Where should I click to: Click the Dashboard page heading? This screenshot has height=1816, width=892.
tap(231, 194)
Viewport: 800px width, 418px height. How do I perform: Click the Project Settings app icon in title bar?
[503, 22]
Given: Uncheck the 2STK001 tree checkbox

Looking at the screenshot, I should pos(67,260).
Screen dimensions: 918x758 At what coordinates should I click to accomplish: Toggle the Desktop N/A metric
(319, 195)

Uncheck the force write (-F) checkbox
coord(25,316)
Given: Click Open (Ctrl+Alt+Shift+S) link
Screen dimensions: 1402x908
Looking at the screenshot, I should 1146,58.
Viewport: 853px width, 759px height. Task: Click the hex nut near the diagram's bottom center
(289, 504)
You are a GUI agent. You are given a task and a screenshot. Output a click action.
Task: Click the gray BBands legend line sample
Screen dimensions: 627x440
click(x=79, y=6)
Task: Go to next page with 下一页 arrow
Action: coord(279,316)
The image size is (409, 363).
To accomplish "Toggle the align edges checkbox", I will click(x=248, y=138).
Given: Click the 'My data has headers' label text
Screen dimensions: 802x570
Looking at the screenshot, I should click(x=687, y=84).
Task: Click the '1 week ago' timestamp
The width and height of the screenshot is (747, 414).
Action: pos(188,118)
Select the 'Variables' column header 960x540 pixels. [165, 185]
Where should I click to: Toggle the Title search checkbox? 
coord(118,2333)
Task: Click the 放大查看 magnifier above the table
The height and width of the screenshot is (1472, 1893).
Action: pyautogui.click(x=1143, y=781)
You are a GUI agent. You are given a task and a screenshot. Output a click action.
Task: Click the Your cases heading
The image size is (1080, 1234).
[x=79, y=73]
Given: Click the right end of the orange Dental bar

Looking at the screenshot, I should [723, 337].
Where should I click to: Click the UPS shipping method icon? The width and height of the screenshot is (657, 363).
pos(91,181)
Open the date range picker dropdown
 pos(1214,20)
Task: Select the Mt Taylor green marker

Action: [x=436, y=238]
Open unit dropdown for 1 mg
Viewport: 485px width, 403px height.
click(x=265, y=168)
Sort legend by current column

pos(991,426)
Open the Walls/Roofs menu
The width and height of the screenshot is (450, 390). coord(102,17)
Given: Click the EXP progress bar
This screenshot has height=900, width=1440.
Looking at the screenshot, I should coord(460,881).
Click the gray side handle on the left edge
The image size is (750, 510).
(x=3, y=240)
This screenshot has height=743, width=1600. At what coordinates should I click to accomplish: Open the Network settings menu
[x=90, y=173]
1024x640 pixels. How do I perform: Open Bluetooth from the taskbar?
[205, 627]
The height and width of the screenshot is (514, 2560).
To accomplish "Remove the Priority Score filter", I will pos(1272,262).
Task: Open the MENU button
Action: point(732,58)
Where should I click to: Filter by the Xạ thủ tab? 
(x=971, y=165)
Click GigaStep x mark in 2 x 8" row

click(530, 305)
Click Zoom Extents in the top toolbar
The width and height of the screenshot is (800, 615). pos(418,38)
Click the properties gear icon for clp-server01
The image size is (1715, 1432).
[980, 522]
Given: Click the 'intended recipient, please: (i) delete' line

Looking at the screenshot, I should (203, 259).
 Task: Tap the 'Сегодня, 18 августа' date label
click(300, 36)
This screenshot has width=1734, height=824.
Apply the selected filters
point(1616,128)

========

▶ What you need to do
Print each of the lines above again, unchanged.

▶ Task solution
Where should I click to: Click the Dashboard page heading? This screenshot has height=1816, width=892.
tap(231, 194)
Viewport: 800px width, 418px height. How do I perform: Click the Project Settings app icon in title bar?
[503, 22]
Given: Uncheck the 2STK001 tree checkbox

Looking at the screenshot, I should pos(67,260).
Screen dimensions: 918x758 At what coordinates should I click to accomplish: Toggle the Desktop N/A metric
(319, 195)

Uncheck the force write (-F) checkbox
coord(25,316)
Given: Click Open (Ctrl+Alt+Shift+S) link
Screen dimensions: 1402x908
Looking at the screenshot, I should 1146,58.
Viewport: 853px width, 759px height. Task: Click the hex nut near the diagram's bottom center
(289, 504)
You are a GUI agent. You are given a task and a screenshot. Output a click action.
Task: Click the gray BBands legend line sample
Screen dimensions: 627x440
click(x=79, y=6)
Task: Go to next page with 下一页 arrow
Action: coord(279,316)
The image size is (409, 363).
To accomplish "Toggle the align edges checkbox", I will click(x=248, y=138).
Given: Click the 'My data has headers' label text
Screen dimensions: 802x570
Looking at the screenshot, I should click(x=687, y=84).
Task: Click the '1 week ago' timestamp
The width and height of the screenshot is (747, 414).
Action: pos(188,118)
Select the 'Variables' column header 960x540 pixels. [165, 185]
Where should I click to: Toggle the Title search checkbox? 
coord(118,2333)
Task: Click the 放大查看 magnifier above the table
The height and width of the screenshot is (1472, 1893).
Action: pyautogui.click(x=1143, y=781)
You are a GUI agent. You are given a task and a screenshot. Output a click action.
Task: Click the Your cases heading
The image size is (1080, 1234).
[x=79, y=73]
Given: Click the right end of the orange Dental bar

Looking at the screenshot, I should [723, 337].
Where should I click to: Click the UPS shipping method icon? The width and height of the screenshot is (657, 363).
pos(91,181)
Open the date range picker dropdown
 pos(1214,20)
Task: Select the Mt Taylor green marker

Action: [x=436, y=238]
Open unit dropdown for 1 mg
Viewport: 485px width, 403px height.
click(x=265, y=168)
Sort legend by current column

pos(991,426)
Open the Walls/Roofs menu
The width and height of the screenshot is (450, 390). coord(102,17)
Given: Click the EXP progress bar
This screenshot has height=900, width=1440.
Looking at the screenshot, I should coord(460,881).
Click the gray side handle on the left edge
The image size is (750, 510).
(x=3, y=240)
This screenshot has height=743, width=1600. At what coordinates should I click to accomplish: Open the Network settings menu
[x=90, y=173]
1024x640 pixels. How do I perform: Open Bluetooth from the taskbar?
[205, 627]
The height and width of the screenshot is (514, 2560).
To accomplish "Remove the Priority Score filter", I will pos(1272,262).
Task: Open the MENU button
Action: point(732,58)
Where should I click to: Filter by the Xạ thủ tab? 
(x=971, y=165)
Click GigaStep x mark in 2 x 8" row

click(530, 305)
Click Zoom Extents in the top toolbar
The width and height of the screenshot is (800, 615). pos(418,38)
Click the properties gear icon for clp-server01
The image size is (1715, 1432).
[980, 522]
Given: Click the 'intended recipient, please: (i) delete' line

Looking at the screenshot, I should (203, 259).
 Task: Tap the 'Сегодня, 18 августа' date label
click(300, 36)
This screenshot has width=1734, height=824.
Apply the selected filters
point(1616,128)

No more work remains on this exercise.